** begin PASSAGE TO READ **

Saturday, July 25, 2009

Javyvee Nguyen; My brother <3

Big brother,
So a couple of days ago your parents took you somewhere and you didn't know where... and i don't even know where... You won't even tell me where you are... I miss saying GOOOD MORNNING <3(: ... and good night... i'll miss your calls... :'/ I really miss you big brother... i regret not being there for you, while you were there for me... i'm so sorry i wasn't a good little sister... should've known better... i hate myself... i hope your doing ok babe<3... i miss you & love you dearly <3... stay ^, stay strong <3 I LOVE YOU WITH ALL MY HEART <3
-your little sister;
melissa missy le.
i love you always and forever babe <3

HIM<3

So i remember the first time i saw you, you were in the pool getting ready to race. ^___^ i thought you were cuteee; & i didn't really think that we'd end up like this. We started talking and i guess the more we talked about our feelings, our life, and ect... i learned you were really easy to talk to. & who knew we'd end up the way we are now (':! It's cute cause you always want to take me out, pick me up, and spend time with me <3 I have never ever met a guy like you [': <3 Your really easy to talk to, you always listen to me, and you always make me feel like i actually mean something to someone(: & when you say MELISSA you make me smile, when you say babe i start to get butterflies, and when you say i love you :'D oh my gosh... my heart just beats faster and louder <3 I don't want to rush things, because i know in the end even if were miles away, i'll still feel the same... i have never ever felt like this in my whole life... & i don't wanna loose this feeling... or you<3 i'm happy i meant you ^____^ <3 i love you babe <3.

Monday, July 20, 2009

tweety two.

** end PASSAGE TO READ **
** begin DATA SECTION **

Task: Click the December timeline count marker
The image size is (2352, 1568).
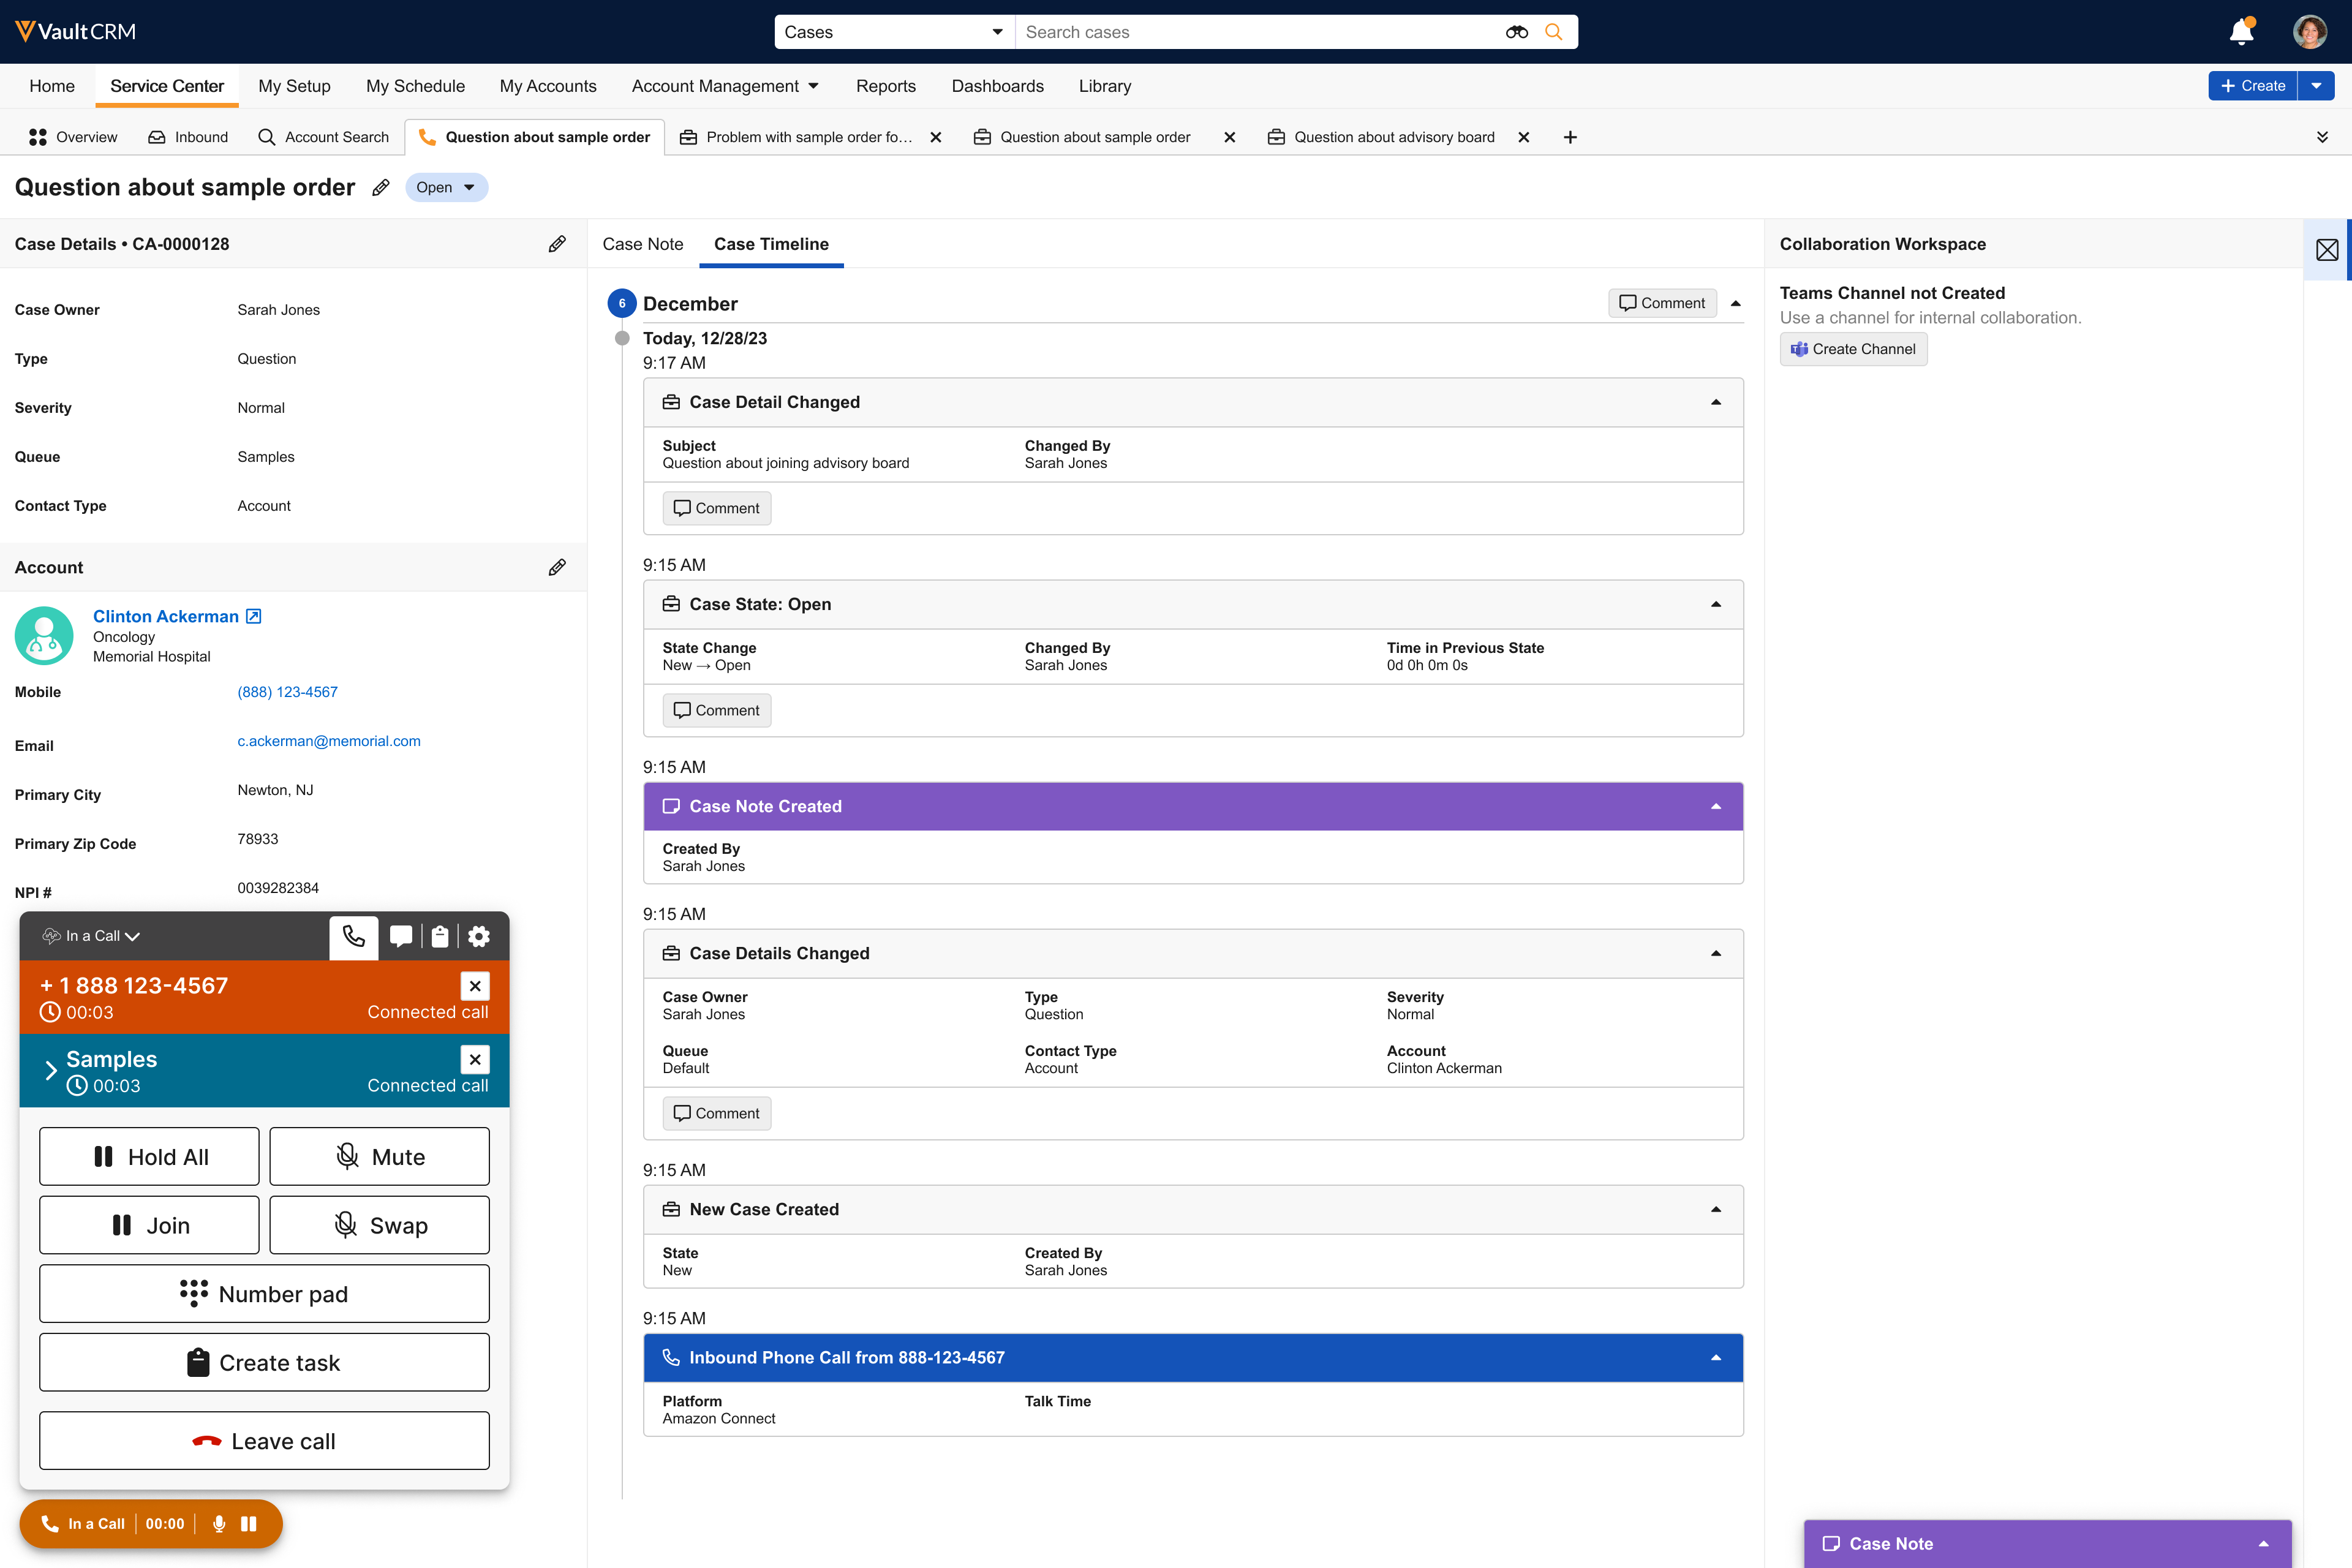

** end DATA SECTION **

[WHAT THE EXERCISE ASKS]
Copy the blog post between "Saturday, July 25, 2009" and "melissa missy le.", inclusive, substituting "younger sister" for "little sister". The material plays no part in this work.

[FINAL ANSWER]
Saturday, July 25, 2009

Javyvee Nguyen; My brother <3

Big brother,
So a couple of days ago your parents took you somewhere and you didn't know where... and i don't even know where... You won't even tell me where you are... I miss saying GOOOD MORNNING <3(: ... and good night... i'll miss your calls... :'/ I really miss you big brother... i regret not being there for you, while you were there for me... i'm so sorry i wasn't a good younger sister... should've known better... i hate myself... i hope your doing ok babe<3... i miss you & love you dearly <3... stay ^, stay strong <3 I LOVE YOU WITH ALL MY HEART <3
-your younger sister;
melissa missy le.